M. Guizot.--Cet exemple même confirme mon raisonnement; car, autant qu'il m'en souvient, c'est le parti opposé qui a fait entrer M. l'abbé de Pradt dans l'ancienne Chambre. (C'est vrai! c'est vrai!)

Son propre parti n'a pas fait entrer un ecclésiastique dans cette Chambre, et il n'est personne qui ne sache quelle était l'influence du banc des évêques à la Chambre des pairs.

Ainsi, même sous Charles X, le clergé n'a jamais pu revivre, prendre place dans nos institutions comme pouvoir politique. Ce qu'il avait de pouvoir, il le devait à son influence auprès de la personne du prince; elle a disparu avec le prince. Ainsi, j'ai bien le droit de dire que, comme pouvoir politique, le clergé a péri, a été détrôné avec Charles X.

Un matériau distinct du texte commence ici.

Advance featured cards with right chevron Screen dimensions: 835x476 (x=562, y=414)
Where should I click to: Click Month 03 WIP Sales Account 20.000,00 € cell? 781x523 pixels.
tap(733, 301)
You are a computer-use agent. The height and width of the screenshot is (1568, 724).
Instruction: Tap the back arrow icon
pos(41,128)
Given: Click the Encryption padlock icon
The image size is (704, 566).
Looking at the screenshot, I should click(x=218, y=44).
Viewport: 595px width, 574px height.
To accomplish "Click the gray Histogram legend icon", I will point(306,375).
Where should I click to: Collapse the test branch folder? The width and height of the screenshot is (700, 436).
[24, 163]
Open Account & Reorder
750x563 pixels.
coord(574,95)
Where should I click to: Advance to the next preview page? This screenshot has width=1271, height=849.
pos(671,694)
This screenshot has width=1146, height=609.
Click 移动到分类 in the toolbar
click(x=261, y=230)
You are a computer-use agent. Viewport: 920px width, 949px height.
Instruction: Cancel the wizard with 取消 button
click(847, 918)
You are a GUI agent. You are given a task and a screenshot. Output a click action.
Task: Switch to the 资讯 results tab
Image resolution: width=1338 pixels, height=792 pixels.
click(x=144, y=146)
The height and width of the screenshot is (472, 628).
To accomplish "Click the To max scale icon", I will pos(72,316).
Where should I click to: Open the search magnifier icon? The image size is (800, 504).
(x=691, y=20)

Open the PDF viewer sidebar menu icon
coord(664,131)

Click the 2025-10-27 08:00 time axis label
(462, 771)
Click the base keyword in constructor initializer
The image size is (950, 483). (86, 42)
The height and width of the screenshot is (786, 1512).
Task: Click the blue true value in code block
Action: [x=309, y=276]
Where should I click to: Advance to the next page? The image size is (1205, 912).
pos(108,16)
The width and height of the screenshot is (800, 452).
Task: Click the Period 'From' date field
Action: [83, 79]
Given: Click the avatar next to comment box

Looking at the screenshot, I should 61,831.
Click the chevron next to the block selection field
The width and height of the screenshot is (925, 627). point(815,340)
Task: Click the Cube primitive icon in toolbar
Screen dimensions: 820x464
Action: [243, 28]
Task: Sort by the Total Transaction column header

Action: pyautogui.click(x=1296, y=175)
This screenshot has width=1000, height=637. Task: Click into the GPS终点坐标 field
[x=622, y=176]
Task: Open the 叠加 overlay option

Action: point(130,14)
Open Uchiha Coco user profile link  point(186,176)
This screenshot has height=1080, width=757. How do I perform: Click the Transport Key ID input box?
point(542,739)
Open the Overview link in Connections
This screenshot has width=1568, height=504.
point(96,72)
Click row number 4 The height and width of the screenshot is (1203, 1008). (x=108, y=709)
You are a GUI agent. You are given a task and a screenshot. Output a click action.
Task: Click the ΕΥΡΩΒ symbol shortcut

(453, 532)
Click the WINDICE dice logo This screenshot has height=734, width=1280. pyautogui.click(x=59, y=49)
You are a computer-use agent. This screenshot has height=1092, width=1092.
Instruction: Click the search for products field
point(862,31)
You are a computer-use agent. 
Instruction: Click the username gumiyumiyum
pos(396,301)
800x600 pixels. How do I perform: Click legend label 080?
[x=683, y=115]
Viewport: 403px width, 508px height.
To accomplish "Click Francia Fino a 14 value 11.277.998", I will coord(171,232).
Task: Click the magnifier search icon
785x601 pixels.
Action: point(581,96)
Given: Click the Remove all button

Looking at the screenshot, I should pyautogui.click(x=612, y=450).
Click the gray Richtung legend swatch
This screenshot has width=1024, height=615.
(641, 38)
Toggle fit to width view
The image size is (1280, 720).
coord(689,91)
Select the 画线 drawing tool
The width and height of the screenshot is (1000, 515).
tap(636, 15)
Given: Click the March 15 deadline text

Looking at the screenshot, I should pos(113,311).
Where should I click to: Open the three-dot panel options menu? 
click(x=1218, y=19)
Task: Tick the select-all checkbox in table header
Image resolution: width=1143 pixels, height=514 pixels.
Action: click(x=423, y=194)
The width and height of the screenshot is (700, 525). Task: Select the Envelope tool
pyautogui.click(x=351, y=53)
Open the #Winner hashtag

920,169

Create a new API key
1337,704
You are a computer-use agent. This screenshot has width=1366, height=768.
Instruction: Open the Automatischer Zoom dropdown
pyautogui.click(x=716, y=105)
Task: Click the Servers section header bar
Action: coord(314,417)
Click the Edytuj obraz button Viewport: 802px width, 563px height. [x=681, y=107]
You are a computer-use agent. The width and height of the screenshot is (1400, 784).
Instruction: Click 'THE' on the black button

Quand un fait est aussi évident, aussi accompli, il est impossible qu'il n'agisse pas sur les esprits, même sur les esprits qui sont le plus intéressés à le nier. Je sais qu'il y a dans tous les partis un certain nombre d'hommes qui résistent longtemps à la conviction, à l'évidence. Cependant l'évidence agit sur les masses, et il arrivera du clergé ce qui arrive de tous les partis, qu'il sera forcé de reconnaître que son pouvoir politique a péri, que sa situation politique est complétement changée, et qu'il serait insensé de prétendre la retrouver.

On a donc grand tort, à mon avis, quand on parle aujourd'hui du clergé, d'une manière générale, absolue, comme d'un corps uni, animé d'un même esprit, de l'esprit qu'il a depuis des siècles, qu'il conservera toujours, depuis l'évêque jusqu'au moindre curé.

Messieurs, il n'en est rien, et cela sera de moins en moins tous les jours. Déjà il est aisé de reconnaître que des opinions fort différentes se manifestent dans le sein du clergé.

J'y vois bien encore un peu de l'ancienne opinion, de l'opinion contre-révolutionnaire, qui persiste à rêver l'ancienne existence du clergé.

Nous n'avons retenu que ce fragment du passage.